* Problem to solve
Reproduce the material word for word, beginning at the line that contains "Image resolution: width=600" and stopping after the line that contains "Describe the element". Leave the pictures out of your copy.

* Provided data
☆ ☆ ☆

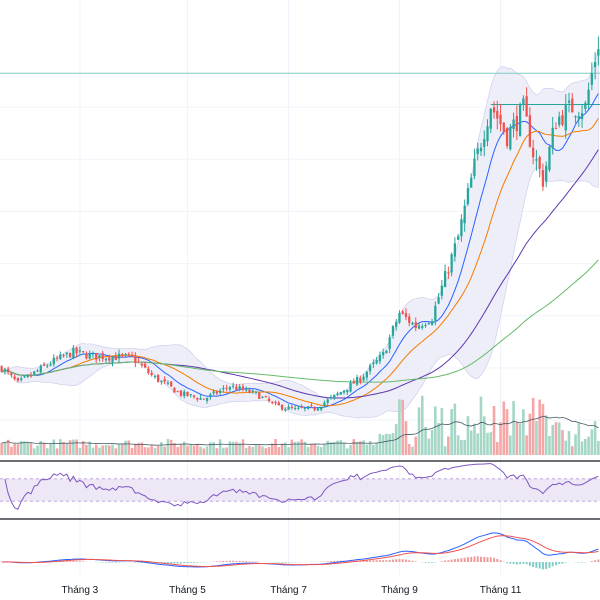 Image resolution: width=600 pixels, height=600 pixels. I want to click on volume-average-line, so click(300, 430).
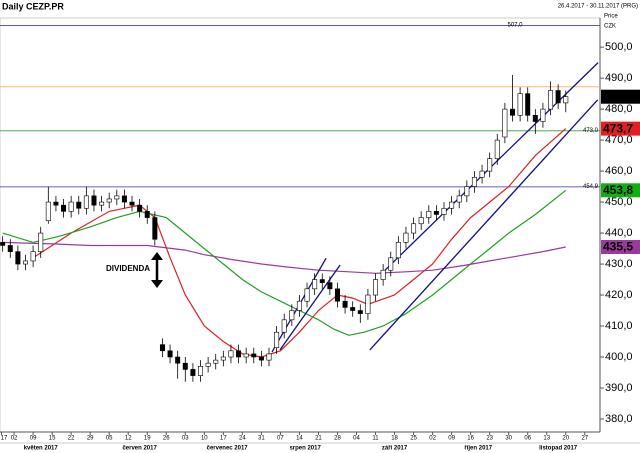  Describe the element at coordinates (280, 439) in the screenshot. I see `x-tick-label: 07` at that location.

☆ ☆ ☆

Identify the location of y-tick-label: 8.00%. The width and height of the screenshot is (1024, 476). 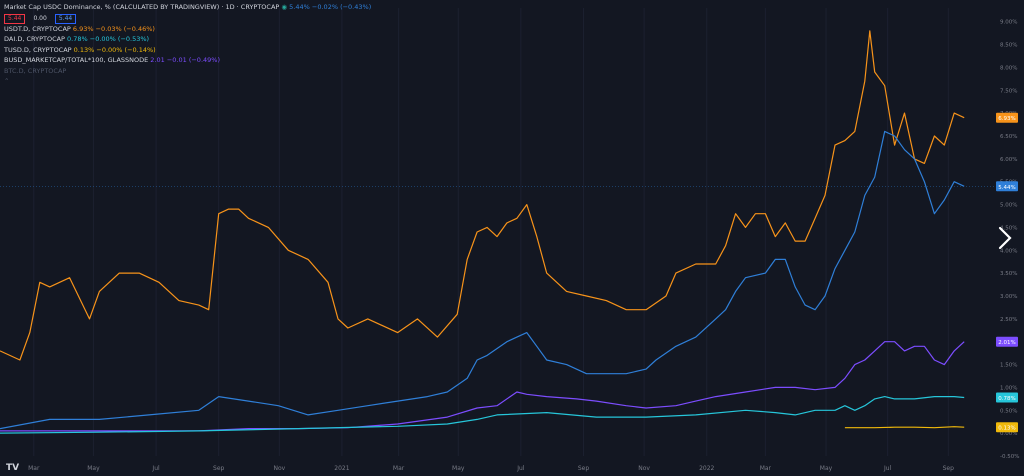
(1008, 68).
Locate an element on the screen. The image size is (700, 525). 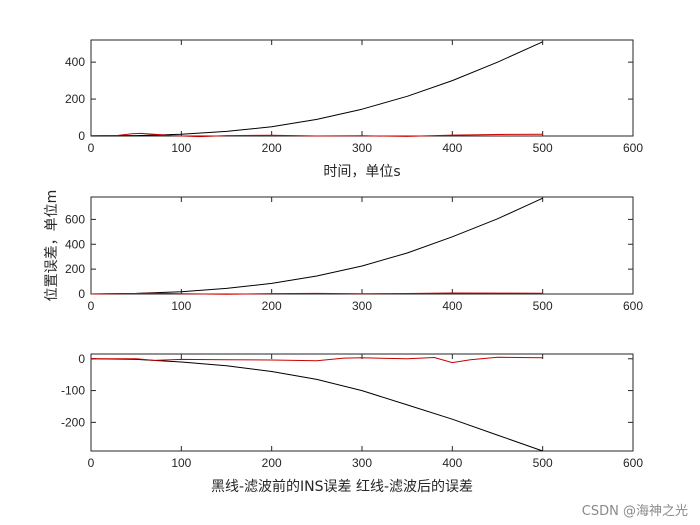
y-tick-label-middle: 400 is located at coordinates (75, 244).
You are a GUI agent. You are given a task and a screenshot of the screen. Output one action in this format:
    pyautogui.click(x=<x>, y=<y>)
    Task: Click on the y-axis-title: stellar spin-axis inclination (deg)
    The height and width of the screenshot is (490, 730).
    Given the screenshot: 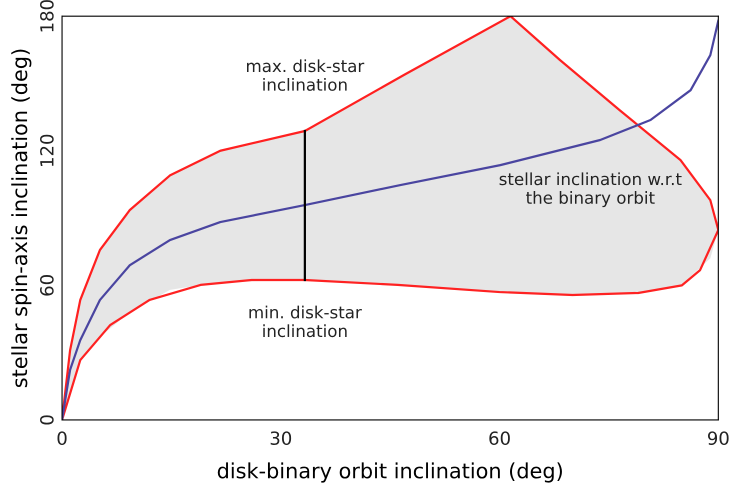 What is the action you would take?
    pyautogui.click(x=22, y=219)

☆ ☆ ☆

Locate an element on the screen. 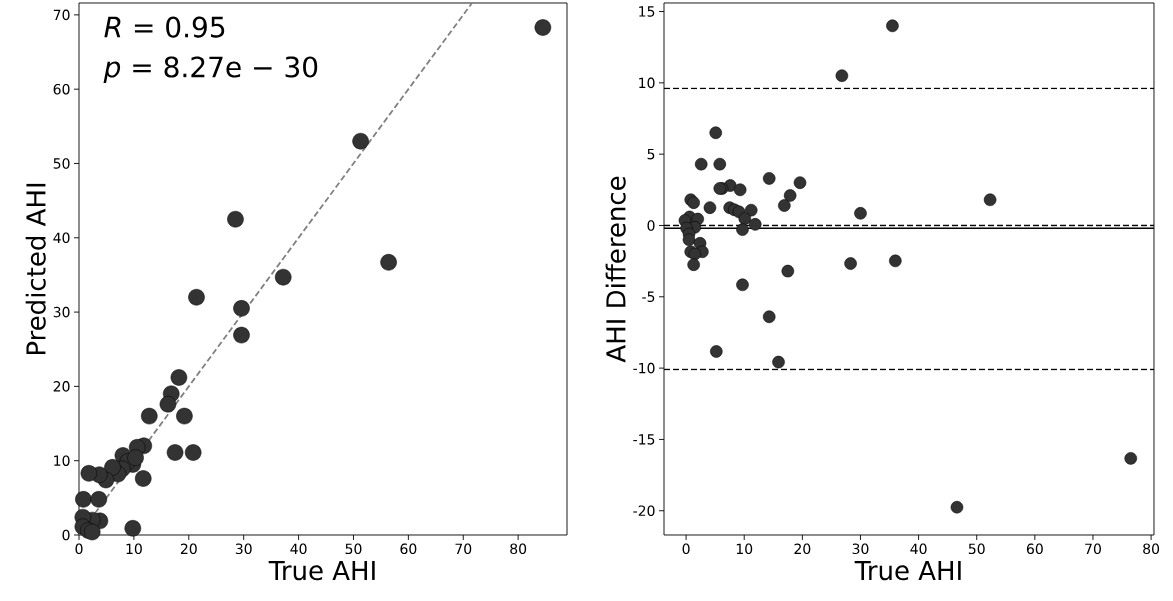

☆ ☆ ☆

* Answer to this exercise
 Image resolution: width=600 pixels, height=600 pixels. I want to click on volume-average-line, so click(300, 430).
  Describe the element at coordinates (280, 439) in the screenshot. I see `x-tick-label: 07` at that location.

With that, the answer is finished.